> _Your objective_: For each line of the listing that holds "computer", show the full line.

....

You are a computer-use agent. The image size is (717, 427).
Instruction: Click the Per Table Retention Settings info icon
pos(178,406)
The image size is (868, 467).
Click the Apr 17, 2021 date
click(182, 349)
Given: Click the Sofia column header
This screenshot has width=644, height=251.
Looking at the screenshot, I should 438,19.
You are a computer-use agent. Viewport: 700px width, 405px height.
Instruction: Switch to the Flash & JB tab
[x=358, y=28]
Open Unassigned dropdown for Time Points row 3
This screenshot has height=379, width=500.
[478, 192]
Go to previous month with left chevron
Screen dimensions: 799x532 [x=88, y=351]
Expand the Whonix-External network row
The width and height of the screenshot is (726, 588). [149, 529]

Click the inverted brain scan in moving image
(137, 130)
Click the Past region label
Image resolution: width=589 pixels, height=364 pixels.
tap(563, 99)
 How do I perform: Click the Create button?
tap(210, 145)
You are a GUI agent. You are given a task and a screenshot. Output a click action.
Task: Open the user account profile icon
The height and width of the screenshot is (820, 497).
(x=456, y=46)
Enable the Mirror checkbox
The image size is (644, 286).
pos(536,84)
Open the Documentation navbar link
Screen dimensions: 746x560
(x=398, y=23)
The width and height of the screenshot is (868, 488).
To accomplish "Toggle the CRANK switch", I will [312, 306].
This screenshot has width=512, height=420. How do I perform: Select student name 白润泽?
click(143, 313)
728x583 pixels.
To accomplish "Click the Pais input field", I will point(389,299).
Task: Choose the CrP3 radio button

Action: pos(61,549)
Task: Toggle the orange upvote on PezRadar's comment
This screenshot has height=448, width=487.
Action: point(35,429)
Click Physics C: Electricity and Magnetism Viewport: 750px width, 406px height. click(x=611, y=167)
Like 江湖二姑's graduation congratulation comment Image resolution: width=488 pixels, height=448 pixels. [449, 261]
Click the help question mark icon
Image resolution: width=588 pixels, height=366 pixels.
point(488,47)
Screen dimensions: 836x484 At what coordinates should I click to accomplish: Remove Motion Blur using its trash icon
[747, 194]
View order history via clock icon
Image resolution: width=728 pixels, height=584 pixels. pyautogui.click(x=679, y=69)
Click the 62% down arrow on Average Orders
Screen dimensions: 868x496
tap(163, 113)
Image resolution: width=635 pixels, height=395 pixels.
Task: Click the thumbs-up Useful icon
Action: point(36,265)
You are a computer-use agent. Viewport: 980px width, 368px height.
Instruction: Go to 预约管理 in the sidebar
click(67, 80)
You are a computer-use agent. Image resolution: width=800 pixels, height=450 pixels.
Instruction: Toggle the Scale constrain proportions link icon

....

> _Response_:
You are a computer-use agent. The image size is (717, 427).
You are a computer-use agent. Viewport: 700px width, 405px height.
You are a computer-use agent. Viewport: 980px width, 368px height.
You are a computer-use agent. Image resolution: width=800 pixels, height=450 pixels.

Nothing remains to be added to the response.